▶ _PROMPT_
Rewrite everything from the line containing "Printing (37, 2204)" down to the last of the items, keeping the requests as they are. Raise each x and y coordinate in the answers by 24.

▶ _DATA ENTRIES_
***
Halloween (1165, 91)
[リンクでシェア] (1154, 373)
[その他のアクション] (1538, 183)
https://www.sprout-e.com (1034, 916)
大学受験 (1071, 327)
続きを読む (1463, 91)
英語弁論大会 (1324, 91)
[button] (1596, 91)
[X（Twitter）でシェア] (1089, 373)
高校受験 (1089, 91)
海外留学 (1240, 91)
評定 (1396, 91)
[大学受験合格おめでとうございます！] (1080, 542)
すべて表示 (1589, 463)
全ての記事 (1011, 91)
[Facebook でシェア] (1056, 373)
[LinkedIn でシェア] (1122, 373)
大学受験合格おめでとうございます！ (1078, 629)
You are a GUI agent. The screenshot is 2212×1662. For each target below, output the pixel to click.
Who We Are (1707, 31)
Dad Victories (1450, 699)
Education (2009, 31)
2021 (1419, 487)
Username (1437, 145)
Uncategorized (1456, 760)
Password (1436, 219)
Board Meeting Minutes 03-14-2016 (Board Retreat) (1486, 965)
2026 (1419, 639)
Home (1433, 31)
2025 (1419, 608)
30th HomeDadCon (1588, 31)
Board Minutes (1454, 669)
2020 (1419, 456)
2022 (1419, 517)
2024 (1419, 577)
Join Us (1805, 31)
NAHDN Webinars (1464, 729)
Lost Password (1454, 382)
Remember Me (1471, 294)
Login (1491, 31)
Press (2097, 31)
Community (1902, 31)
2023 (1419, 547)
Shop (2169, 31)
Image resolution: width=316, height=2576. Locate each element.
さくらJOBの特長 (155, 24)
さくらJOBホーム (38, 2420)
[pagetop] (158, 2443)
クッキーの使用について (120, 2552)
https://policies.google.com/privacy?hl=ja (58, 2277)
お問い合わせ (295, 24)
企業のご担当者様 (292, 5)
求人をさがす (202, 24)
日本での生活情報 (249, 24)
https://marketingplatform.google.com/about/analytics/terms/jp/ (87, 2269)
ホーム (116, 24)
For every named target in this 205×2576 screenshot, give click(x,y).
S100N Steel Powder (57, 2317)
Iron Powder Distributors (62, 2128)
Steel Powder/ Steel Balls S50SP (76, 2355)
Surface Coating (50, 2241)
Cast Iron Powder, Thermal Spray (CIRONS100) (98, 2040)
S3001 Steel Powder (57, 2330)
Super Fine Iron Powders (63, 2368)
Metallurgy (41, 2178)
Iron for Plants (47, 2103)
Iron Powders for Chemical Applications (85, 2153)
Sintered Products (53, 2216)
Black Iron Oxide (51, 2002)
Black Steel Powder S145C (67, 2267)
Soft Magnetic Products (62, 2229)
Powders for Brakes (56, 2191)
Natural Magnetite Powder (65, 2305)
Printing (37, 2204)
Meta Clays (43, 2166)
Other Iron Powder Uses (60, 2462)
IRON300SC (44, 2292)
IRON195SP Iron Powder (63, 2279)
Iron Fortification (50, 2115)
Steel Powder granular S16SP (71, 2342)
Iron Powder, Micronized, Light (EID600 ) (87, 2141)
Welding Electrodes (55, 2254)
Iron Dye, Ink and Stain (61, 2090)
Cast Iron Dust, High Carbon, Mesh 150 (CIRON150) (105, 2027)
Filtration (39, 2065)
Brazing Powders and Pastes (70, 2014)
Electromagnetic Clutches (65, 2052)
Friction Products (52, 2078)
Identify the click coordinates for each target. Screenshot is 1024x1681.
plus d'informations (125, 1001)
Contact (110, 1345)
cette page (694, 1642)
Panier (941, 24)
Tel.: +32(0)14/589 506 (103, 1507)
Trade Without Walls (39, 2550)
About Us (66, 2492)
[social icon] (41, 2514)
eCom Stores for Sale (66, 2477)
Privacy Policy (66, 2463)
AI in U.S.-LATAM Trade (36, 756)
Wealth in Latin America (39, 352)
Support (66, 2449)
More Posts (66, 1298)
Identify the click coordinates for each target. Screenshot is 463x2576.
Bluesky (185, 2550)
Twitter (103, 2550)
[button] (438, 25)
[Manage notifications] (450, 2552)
***
▶ _WRITTEN ANSWER_
Printing (61, 2228)
Meta Clays (67, 2190)
Other Iron Powder Uses (84, 2486)
IRON300SC (68, 2316)
IRON195SP Iron Powder (87, 2303)
Iron Fortification (74, 2139)
Steel Powder granular S16SP (95, 2366)
Iron Powder, Micronized, Light (EID600 ) (111, 2165)
Welding Electrodes (79, 2278)
Iron Dye, Ink and Stain (85, 2114)
Cast Iron Dust, High Carbon, Mesh 150 (CIRON150) (129, 2051)
Filtration (63, 2089)
Brazing Powders and Pastes (94, 2038)
Electromagnetic Clutches (89, 2076)
Friction Products (76, 2102)
Identify the click coordinates for each target. Screenshot is 1024x1681.
plus d'informations (149, 1025)
Contact (134, 1369)
cette page (718, 1666)
Panier (965, 48)
Tel.: +32(0)14/589 506 (127, 1531)
Trade Without Walls (63, 2574)
About Us (90, 2516)
[social icon] (65, 2538)
eCom Stores for Sale (90, 2501)
Privacy Policy (90, 2487)
AI in U.S.-LATAM Trade (60, 780)
Wealth in Latin America (63, 376)
Support (90, 2473)
More Posts (90, 1322)
Identify the click coordinates for each target. Screenshot is 463x2576.
Bluesky (209, 2574)
Twitter (127, 2574)
[button] (462, 49)
[Manage notifications] (474, 2576)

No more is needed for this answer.